Der Parteitag der Sozialdemokraten hat am Samstag eine Statutenänderung beschlossen: Neu gilt auch für kantonale Parlamentarierinnen und Parlamentarier der SP eine Amtszeitbeschränkung von zwölf Jahren. Ob diese Regelung die Überalterung der Politik stoppen kann, ist allerdings fraglich.

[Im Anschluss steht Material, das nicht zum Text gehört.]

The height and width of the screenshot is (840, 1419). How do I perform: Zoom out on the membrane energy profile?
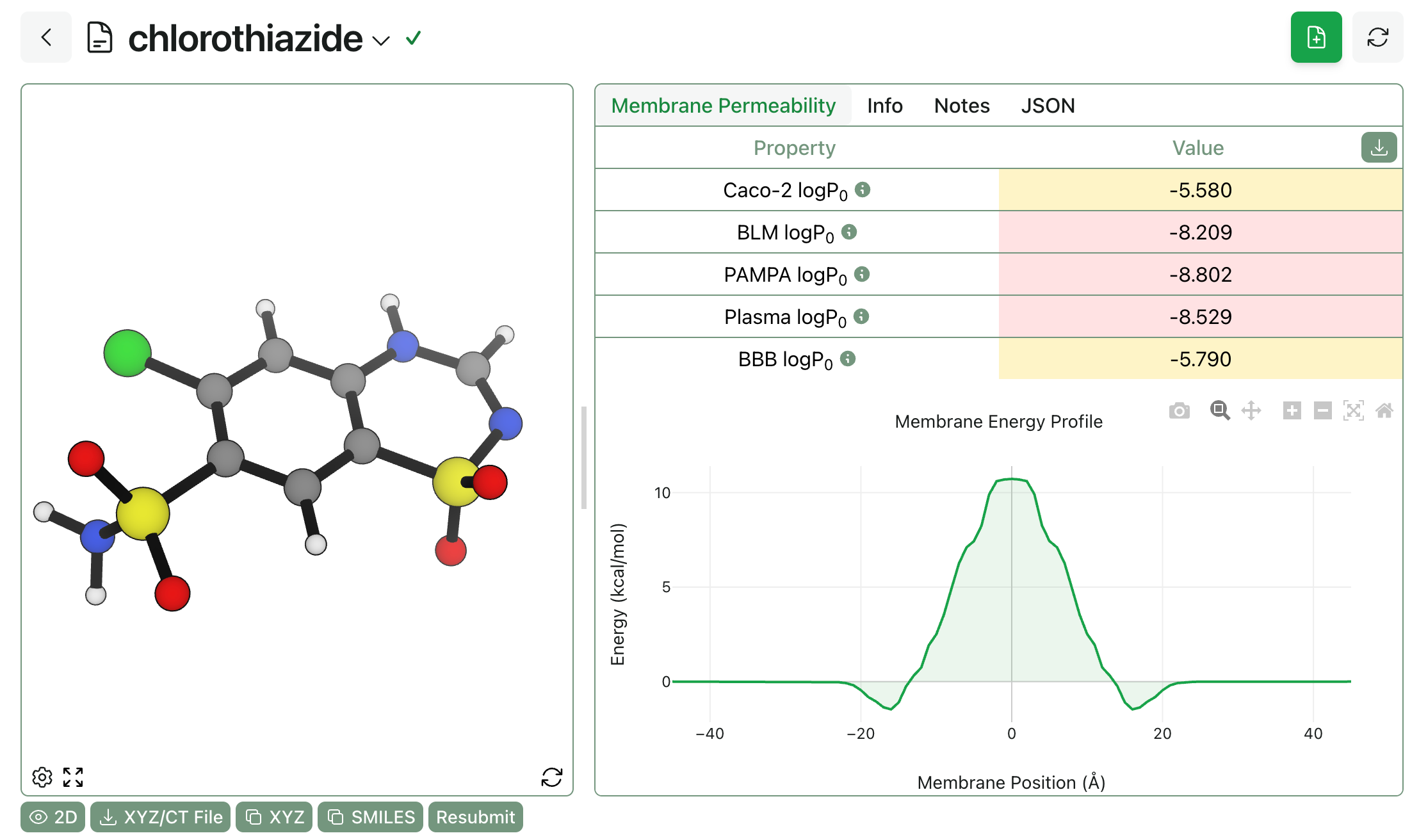1323,410
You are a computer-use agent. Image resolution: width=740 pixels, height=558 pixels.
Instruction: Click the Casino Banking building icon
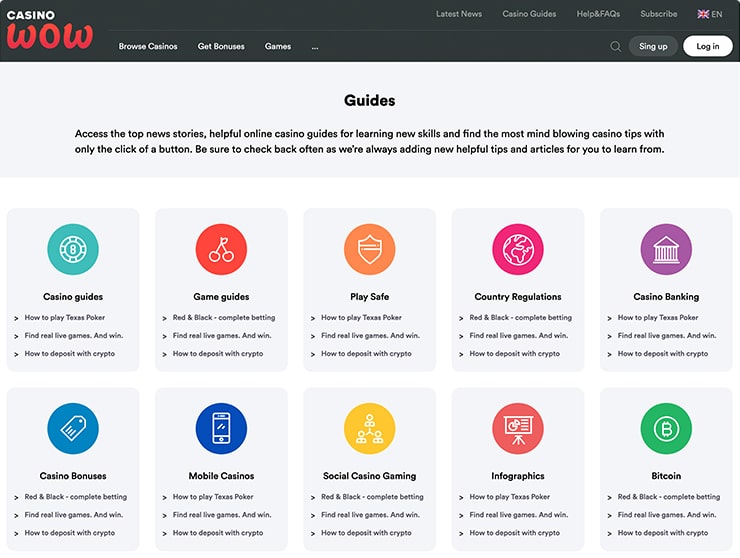click(x=666, y=249)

Parlamentsbetrieb, im Vordergrund die Hand einer Greisin an einem Stock

Bildlegende: Die SP hat eine Amtszeitbeschränkung beschlossen für ihre Grossräte: Im Kampf gegen die Überalterung der Politik. Keystone/SRF/Montage SRF

Der Antrag am Parteitag kam von den Jungsozialisten. Er wurde mit grosser Mehrheit gutgeheissen, sehr zur Freude von Juso-Präsident Sascha Antener. Er möchte natürlich seine Jungpolitiker vermehrt in kantonalen Ämtern sehen. «Das Parlament ist überaltert», hält Antener fest.

Doch die Amtszeitbeschränkung dürfte dieses Problem kaum lösen. Das war hinter vorgehaltener Hand auch am Parteitag immer wieder zu hören. Erstens liessen sich ja nur schwer motivierte, junge Politiker finden. Und zweitens sehen die Statuten eine Ausnahmeregelung vor: Wenn eine Bezirkspartei eine Grossrätin oder einen Grossrat mit zwei Dritteln der Stimmen nominiert, dann darf das Amt auch mehr als zwölf Jahre lang bekleidet werden. Es wurde de facto also nur die Hürde erhöht.

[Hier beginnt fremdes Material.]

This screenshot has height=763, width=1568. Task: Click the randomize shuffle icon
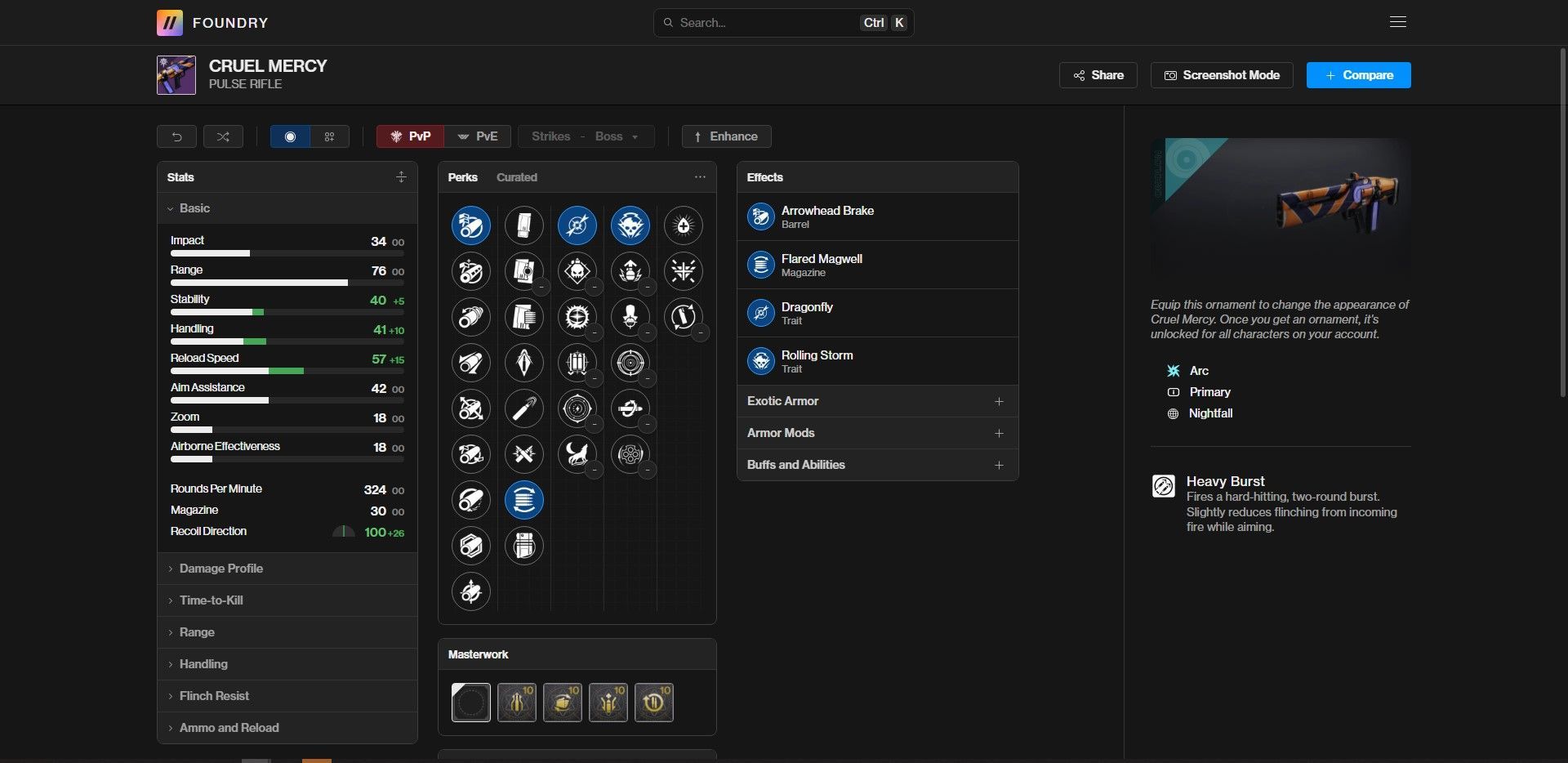[223, 136]
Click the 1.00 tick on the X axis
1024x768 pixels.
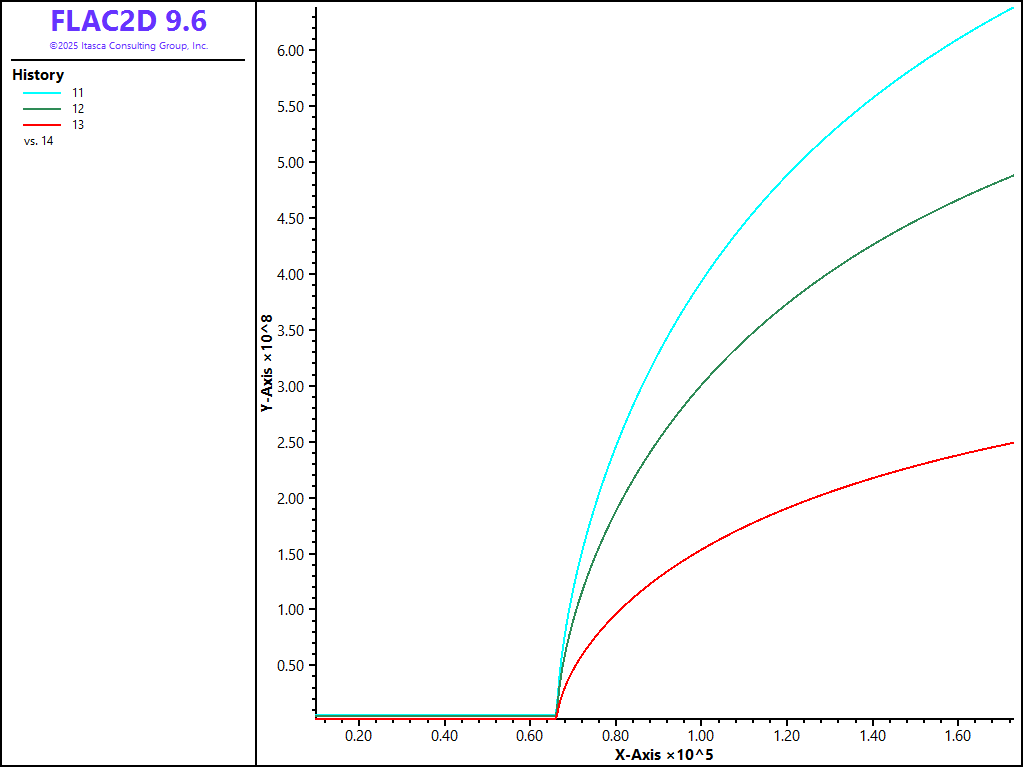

Ausnahmeregelung wegen Personalmangel

«Es gibt nun einmal Bezirksparteien, die nur schwer ihre Wahllisten füllen können», räumt Sascha Antener ein. «Da ist ein altgedientes Grossratsmitglied natürlich immer noch besser als gar keines, sonst verliert man ja den Sitz leichtfertig.» Gleichzeitig betont Antener, dass alle aktuellen SP-Grossräte «ihre Arbeit super machen». Es gebe keinen Grund, einen dieser Vertreter nicht noch einmal zu nominieren.

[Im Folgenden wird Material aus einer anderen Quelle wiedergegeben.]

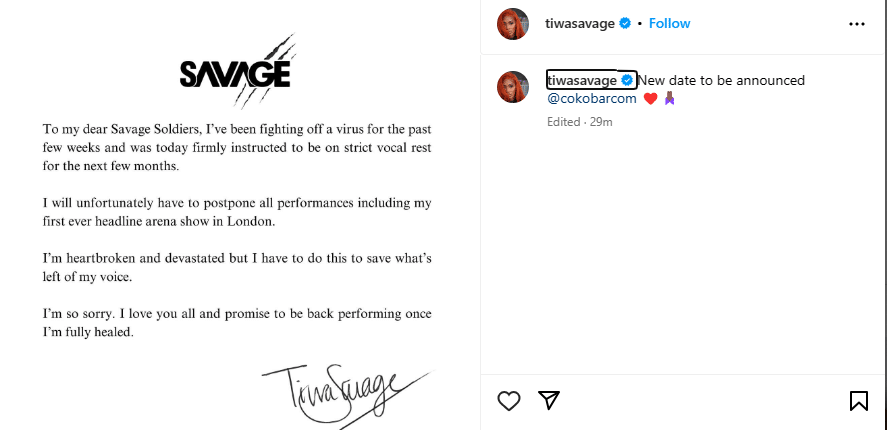Open the profile picture in post header
Screen dimensions: 887x430
[513, 24]
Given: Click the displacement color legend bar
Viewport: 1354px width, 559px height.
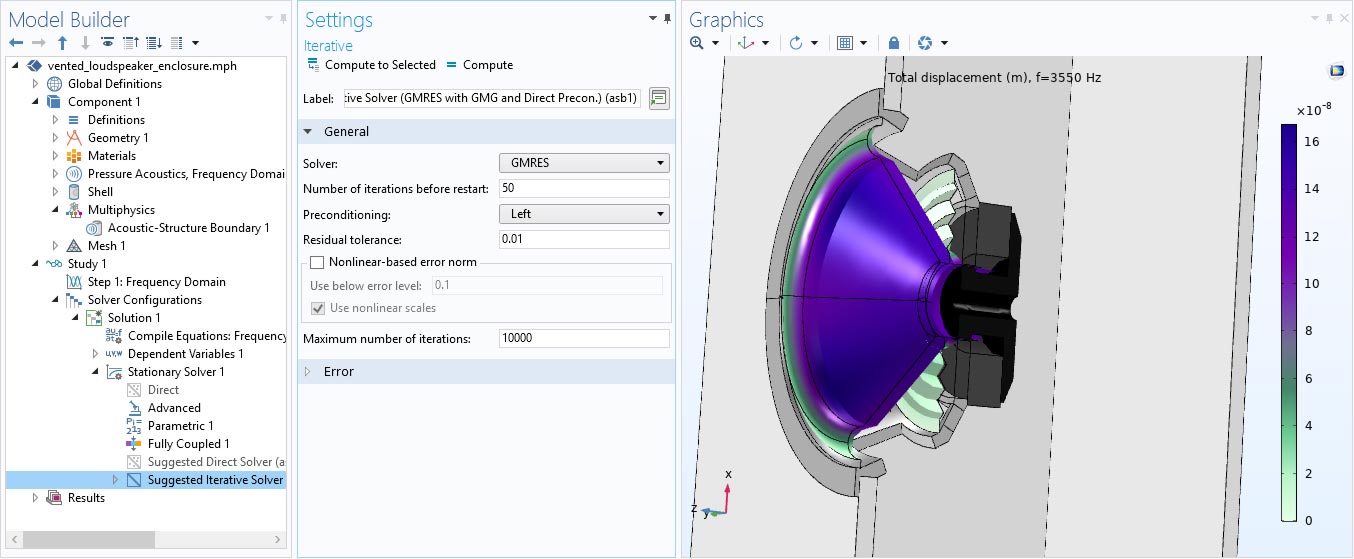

Mindestens drei Grossrätinnen und Grossräte der SP betrifft die Amtszeitbeschränkung: Manfred Dubach aus Zofingen hat seine zwölf Jahre knapp überschritten, Astrid Andermatt aus Lengnau ist bereits seit 14 Jahren im Grossrat tätig und Thomas Leitch aus Wohlen sogar 17 Jahre, nämlich seit 1997. Sie alle müssen nun die höhere Wahlhürde innerhalb der Partei überstehen, um eine weitere Amtsperiode anhängen zu können.

SP will ein Zeichen setzen

Der Entscheid der Aargauer SP-Basis war absehbar: Die Amtszeitbeschränkung gilt seit 2012 bereits für Nationalräte und für die Ämter innerhalb der Partei. Nun wurde sie also auf die Grossratsmandate ausgeweitet. An der tendentiell überalterten Politik wird die Regelung mit ihren Ausnahmen aber kaum etwas ändern, zumindest nicht kurzfristig.

Der Entscheid sei denn auch mehr «als Zeichen» zu verstehen, erklärt Sascha Antener gegenüber SRF. Als Zeichen, dass man das Problem erkannt habe. Aber auch als Zeichen an andere Parteien. Denn «Sesselkleber» sind natürlich nicht bei den Sozialdemokraten ein Thema. Bisher aber ist die SP die einzige Partei im Aargau, die eine Amtszeitbeschränkung in ihren Statuten festgeschrieben hat.